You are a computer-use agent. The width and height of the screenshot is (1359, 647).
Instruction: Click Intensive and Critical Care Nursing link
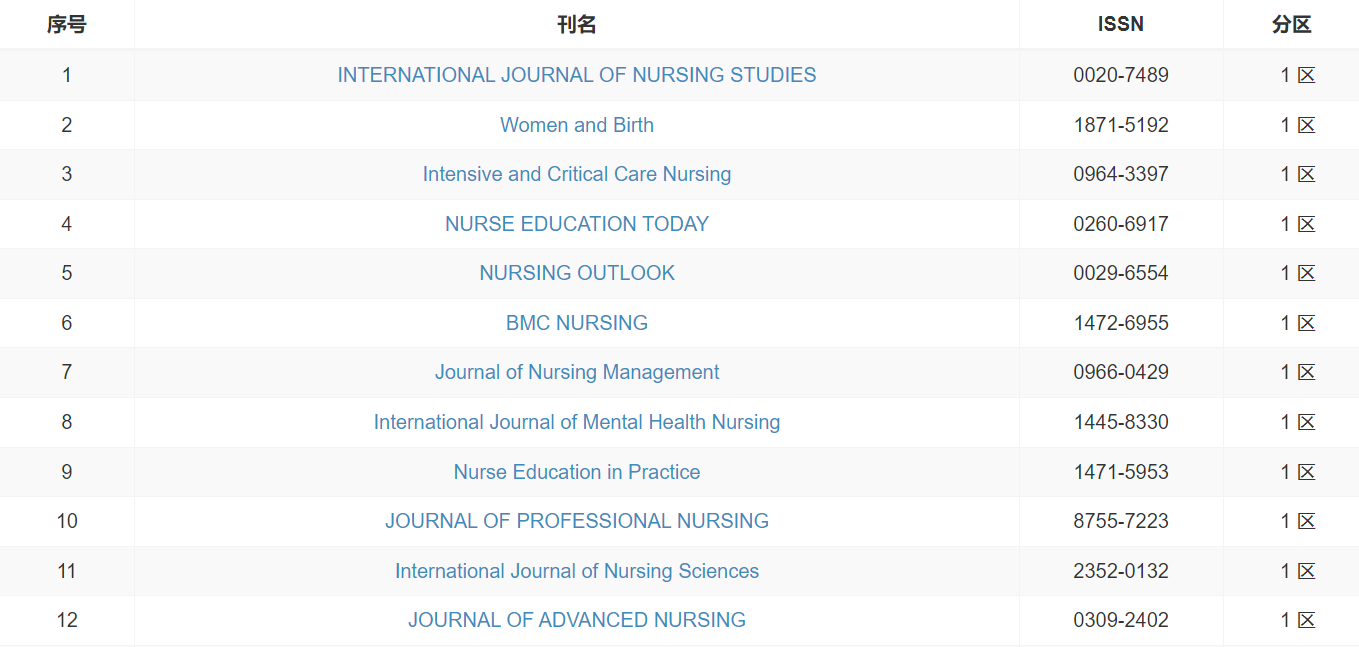coord(577,174)

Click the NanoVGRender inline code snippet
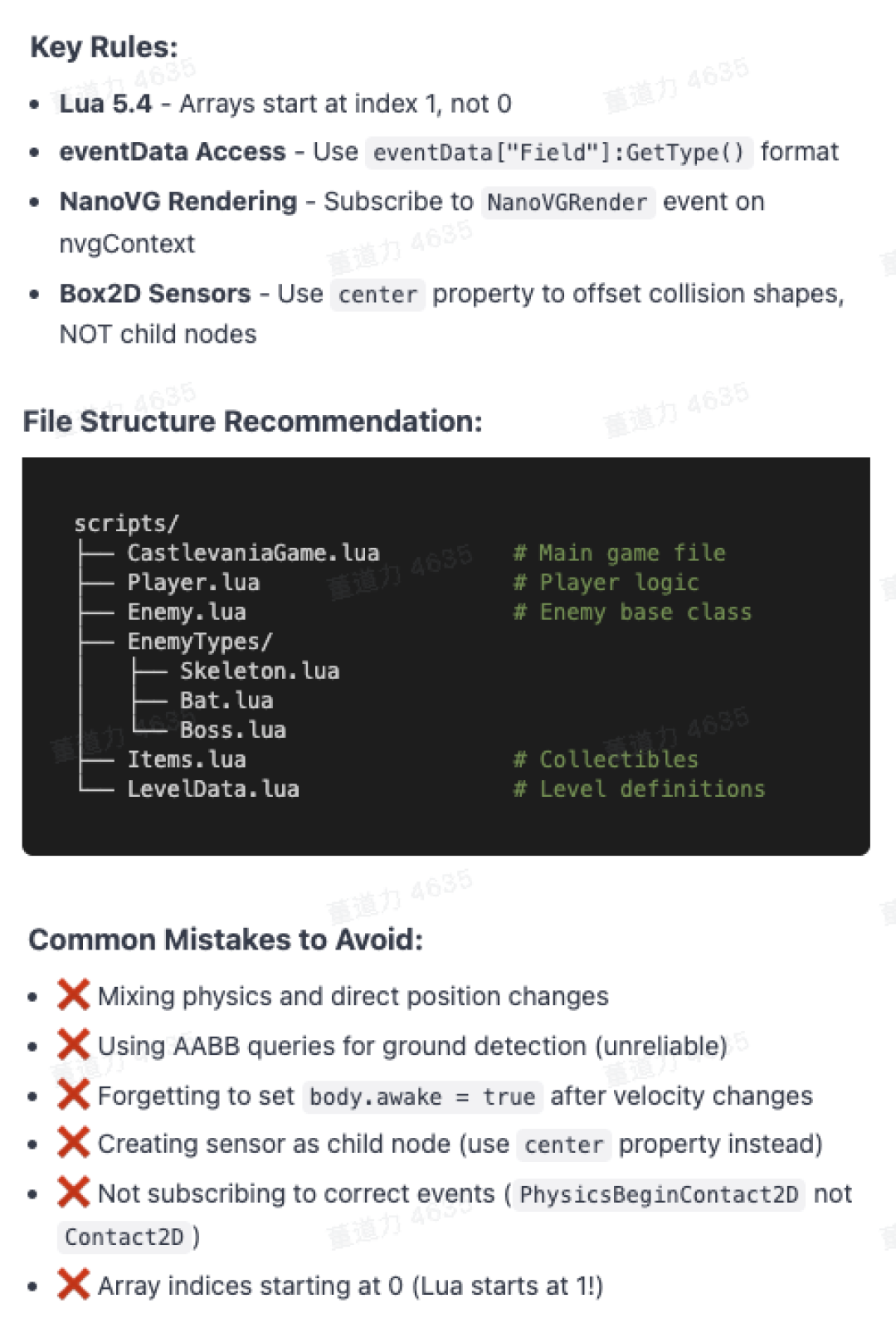[568, 203]
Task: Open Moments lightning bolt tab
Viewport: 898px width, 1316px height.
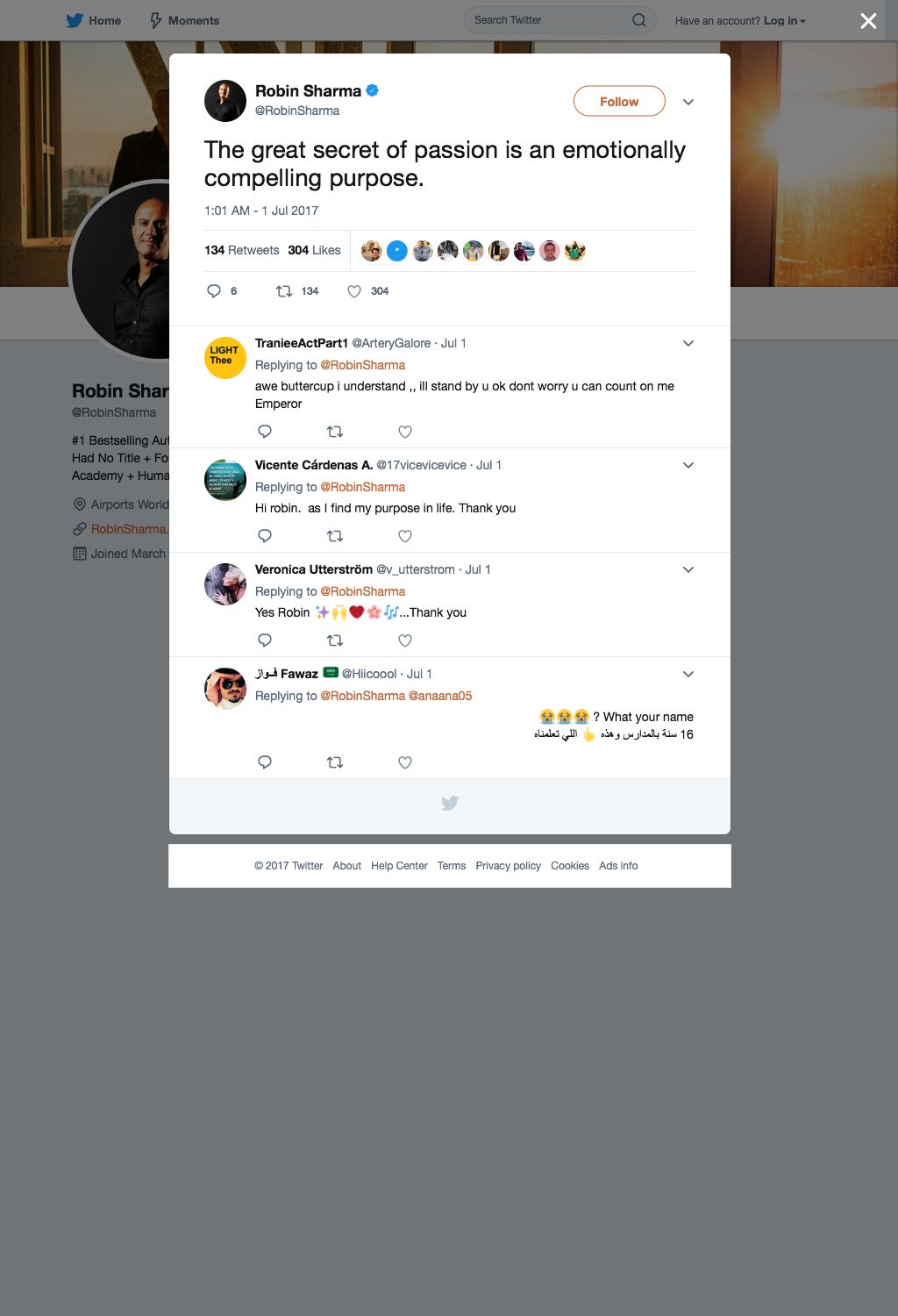Action: click(155, 20)
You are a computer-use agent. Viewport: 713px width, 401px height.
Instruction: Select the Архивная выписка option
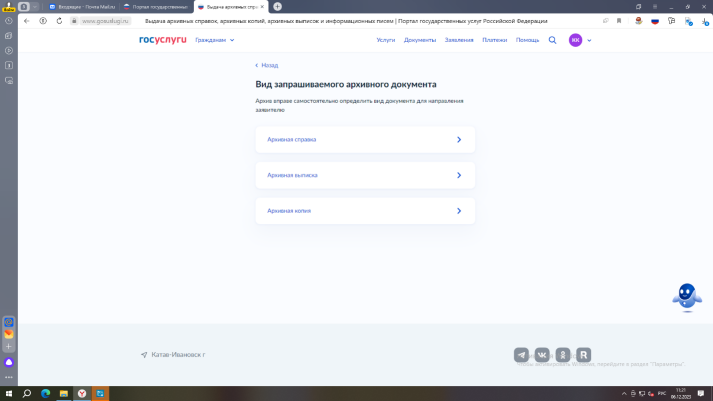tap(365, 175)
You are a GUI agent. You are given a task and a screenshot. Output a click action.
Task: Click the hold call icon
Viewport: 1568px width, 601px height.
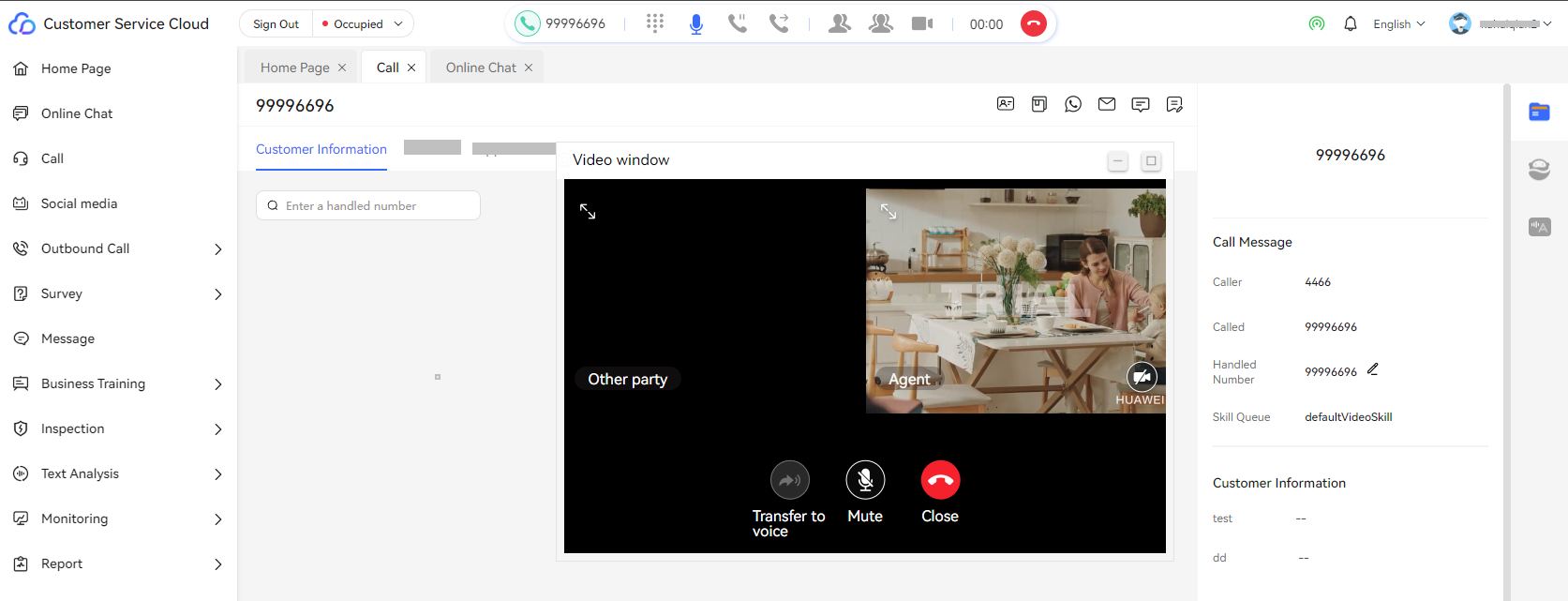coord(738,23)
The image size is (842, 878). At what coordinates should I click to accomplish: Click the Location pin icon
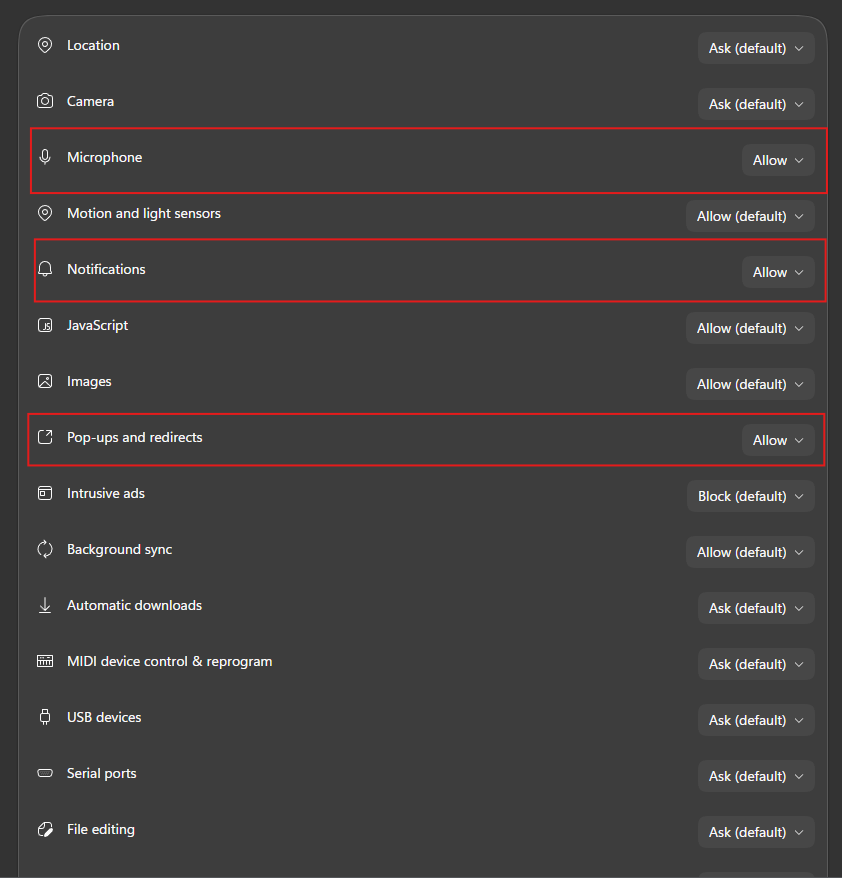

=======

WRITTEN TASK
Rewrite all of the material above with "Viewport" swapped for "Screen" and everything else the same. Leave out the pictures.

SOLUTION BELOW
You are a computer-use agent. The width and height of the screenshot is (1359, 647).
Instruction: Click Intensive and Critical Care Nursing link
coord(577,174)

Click the NanoVGRender inline code snippet
[568, 203]
Task: Open Moments lightning bolt tab
Screen: 898px width, 1316px height.
Action: click(155, 20)
You are a computer-use agent. Screen: 713px width, 401px height.
Instruction: Select the Архивная выписка option
tap(365, 175)
You are a GUI agent. You are given a task and a screenshot. Output a click action.
Task: Click the hold call icon
Screen: 1568px width, 601px height.
coord(738,23)
The image size is (842, 878). At what coordinates should I click to accomplish: Click the Location pin icon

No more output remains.